**Yazılı talimat A**: Hükmün açıklanmasının geri bırakılmasıyla ilgili alıntıda "Bu şartların varlığı" ifadesinden aşağıya doğru "tedbirine tabi tutulacaktır." ifadesine kadar uzanan her şeyi kelimesi kelimesine aktarın.
**Yazılı talimat B**: Hükmün açıklanmasının geri bırakılmasıyla ilgili alıntıyı, son cümlesinin ardından sürdürerek yazın.

══ Alıntı

Bu şartların varlığı hâlinde, mahkemece hükmün açıklanmasının geri bırakılmasına karar verilebilecek ve on sekiz yaşından büyük olan sanıklar beş yıl, suça sürüklenen çocuklar ise üç yıl süreyle denetimli serbestlik tedbirine tabi tutulacaktır.
Görüldüğü üzere hükmün açıklanmasının geri bırakılmasına karar verilebilmesi için sanığın hükmün açıklanmasının geri bırakılmasını kabul etmesi, suça ve sanığa ilişkin bütün objektif şartların gerçekleşmiş olması yeterli değildir. Ayrıca mahkemenin, kişilik özellikleri ile duruşmadaki tutum ve davranışlarını göz önünde bulundurarak sanığın yeniden suç işlemeyeceği hususunda olumlu bir kanaate varması da gerekmektedir. Böylece kanun koyucu suça ve faile ilişkin tüm objektif şartları taşıyan herkes için otomatikman hükmün açıklanmasının geri bırakılmasına karar verilmesini kabul etmemiş, mahkemeye belirli ölçüler içerisinde bir takdir hakkı tanımıştır.
Mahkemenin bu hususta takdir hakkının bulunması keyfi davranabileceği anlamına gelmemektedir. Keyfiliği önlemenin en önemli güvencesi ‘gerekçe’dir. Anayasanın 141/3 ve CMK’nun 34/1. maddeleri gereğince mahkemelerin her türlü kararı, karşı oy dahil, gerekçeli olmak zorundadır.

════
══ Sağlanan bilgiler

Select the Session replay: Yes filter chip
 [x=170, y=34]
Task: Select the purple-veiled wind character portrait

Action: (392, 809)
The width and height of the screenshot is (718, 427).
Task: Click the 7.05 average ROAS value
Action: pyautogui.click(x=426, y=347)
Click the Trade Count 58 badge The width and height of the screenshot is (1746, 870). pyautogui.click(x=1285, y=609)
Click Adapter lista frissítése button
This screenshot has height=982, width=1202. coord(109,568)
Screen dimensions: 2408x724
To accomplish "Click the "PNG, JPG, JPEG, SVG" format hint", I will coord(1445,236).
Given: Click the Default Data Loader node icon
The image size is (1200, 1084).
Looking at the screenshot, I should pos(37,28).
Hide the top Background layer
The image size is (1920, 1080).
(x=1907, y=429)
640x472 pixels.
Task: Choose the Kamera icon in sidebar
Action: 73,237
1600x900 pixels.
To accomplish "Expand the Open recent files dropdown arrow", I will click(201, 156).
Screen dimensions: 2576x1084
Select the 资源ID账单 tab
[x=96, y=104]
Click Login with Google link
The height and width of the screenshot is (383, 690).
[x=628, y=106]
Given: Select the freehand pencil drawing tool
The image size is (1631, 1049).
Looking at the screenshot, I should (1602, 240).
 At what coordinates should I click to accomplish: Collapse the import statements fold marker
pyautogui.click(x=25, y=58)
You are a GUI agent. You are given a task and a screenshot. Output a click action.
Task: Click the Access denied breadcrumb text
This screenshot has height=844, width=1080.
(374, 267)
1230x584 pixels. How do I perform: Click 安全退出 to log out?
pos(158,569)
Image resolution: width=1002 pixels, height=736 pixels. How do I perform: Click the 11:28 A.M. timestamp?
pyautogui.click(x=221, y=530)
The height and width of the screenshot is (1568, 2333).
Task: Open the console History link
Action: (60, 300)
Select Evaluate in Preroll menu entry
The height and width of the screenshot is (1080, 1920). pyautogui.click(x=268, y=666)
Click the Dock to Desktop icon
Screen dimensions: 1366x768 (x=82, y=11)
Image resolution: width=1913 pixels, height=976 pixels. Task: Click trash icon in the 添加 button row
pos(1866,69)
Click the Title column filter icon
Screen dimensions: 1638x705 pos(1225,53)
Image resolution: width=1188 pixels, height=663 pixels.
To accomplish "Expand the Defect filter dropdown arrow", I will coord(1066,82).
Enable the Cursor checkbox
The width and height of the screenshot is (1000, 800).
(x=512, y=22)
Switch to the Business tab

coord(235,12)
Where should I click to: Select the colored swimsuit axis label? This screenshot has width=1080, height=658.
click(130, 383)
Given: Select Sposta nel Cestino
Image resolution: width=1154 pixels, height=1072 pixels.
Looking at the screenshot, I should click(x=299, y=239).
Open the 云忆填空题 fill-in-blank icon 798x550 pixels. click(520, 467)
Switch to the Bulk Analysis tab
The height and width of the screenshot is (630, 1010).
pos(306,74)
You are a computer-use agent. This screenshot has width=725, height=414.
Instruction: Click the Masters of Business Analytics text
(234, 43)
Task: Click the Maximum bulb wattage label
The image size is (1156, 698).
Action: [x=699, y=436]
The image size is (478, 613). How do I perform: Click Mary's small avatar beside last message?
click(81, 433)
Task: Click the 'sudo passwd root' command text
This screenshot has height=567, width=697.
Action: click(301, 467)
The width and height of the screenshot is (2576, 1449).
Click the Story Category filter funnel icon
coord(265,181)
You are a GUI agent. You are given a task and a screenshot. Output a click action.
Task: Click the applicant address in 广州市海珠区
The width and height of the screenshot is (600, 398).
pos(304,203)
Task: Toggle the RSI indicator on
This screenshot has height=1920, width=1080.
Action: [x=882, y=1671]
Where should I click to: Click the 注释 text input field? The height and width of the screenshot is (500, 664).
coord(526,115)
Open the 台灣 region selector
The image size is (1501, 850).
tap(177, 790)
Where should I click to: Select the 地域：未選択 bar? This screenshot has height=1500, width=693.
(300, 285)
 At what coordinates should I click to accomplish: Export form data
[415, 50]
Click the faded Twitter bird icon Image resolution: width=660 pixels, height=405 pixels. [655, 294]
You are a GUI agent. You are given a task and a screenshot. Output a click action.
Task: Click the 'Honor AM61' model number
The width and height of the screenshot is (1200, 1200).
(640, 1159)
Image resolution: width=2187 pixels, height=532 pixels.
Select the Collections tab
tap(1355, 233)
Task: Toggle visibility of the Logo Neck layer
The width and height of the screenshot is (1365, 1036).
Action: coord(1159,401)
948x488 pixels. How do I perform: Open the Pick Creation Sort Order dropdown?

════

**Görev yanıtı A**:
Bu şartların varlığı hâlinde, mahkemece hükmün açıklanmasının geri bırakılmasına karar verilebilecek ve on sekiz yaşından büyük olan sanıklar beş yıl, suça sürüklenen çocuklar ise üç yıl süreyle denetimli serbestlik tedbirine tabi tutulacaktır.

**Görev yanıtı B**:
Hükmün açıklanmasının geri bırakılmasına veya geri bırakılmasına yer olmadığına karar verilirken gösterilen gerekçenin yasal, yeterli, dosya kapsamına uygun ve denetime elverişli olmasının yanında, aynı zamanda benzer ölçülerin esas alındığı hükmün diğer kısımlarındaki gerekçe ile de çelişmemesi gerekir.
Bu itibarla, hükmün açıklanmasının geri bırakılmasının subjektif şartının gerçekleşip gerçekleşmediğine ilişkin gösterilecek gerekçe mutlaka olayla uyumlu olmalı, hâkimin soyut kanaatine değil, sanığın kişiliğinde var olan somut nedenlere dayanmalı, sanığın kişiliği ve duruşmadaki tutum ve davranışları göz önünde bulundurularak gelecekteki yaşamı sezilmeli ve yeniden suç işleyip işlemeyeceği hususundaki kanaat buna göre belirlenmelidir.
Bu açıklamalar çerçevesinde, maddi olayda, mahkemece yeniden suç işlemeyeceği hususunda olumlu kanaat oluşmadığı belirtilerek sanık hakkında 5271 sayılı CMK’nun 231. maddesi gereğince hükmün açıklanmasının geri bırakılmasına yer olmadığına karar verilmesinde bir isabetsizlik bulunmamaktadır. Olumlu kişiliği olmadığı anlaşılan sanığın sabıka kaydında 2003 yılında etkili eylem suçundan 4 ay 5 günlük hapis cezasına ilişkin ilam bulunmaktadır. Silinme koşulları gerçekleşmiş olsa da bu ilam, sanığın yeniden suç işleyip işlemeyeceği konusunda mahkemenin bir kanaat sahibi olması için yeterlidir. Bu durumun, sanığın yargılama sürecindeki olumlu kişiliği ve davranışları nedeniyle TCK’nun 62. maddesinin uygulanmasına ve kısa süreli hapis cezasının paraya çevrilmesine ilişkin gerekçeler yönünden bir çelişki yaratmadığı düşünülmelidir.
Yerel mahkemece sanığın suç işleme eğilimi, kişiliği ve suçun işlenmesindeki özellikler dikkate alınarak tekrar suç işleyemeyeceği hususunda olumlu bir kanaat oluşmadığından bahisle hapis cezasının ertelenmesine takdiren yer olmadığına ve benzer gerekçelerle hükmün açıklanmasının geri bırakılmasına yer olmadığına karar verilmiş olup anılan gerekçeler birbirleriyle uyumludur.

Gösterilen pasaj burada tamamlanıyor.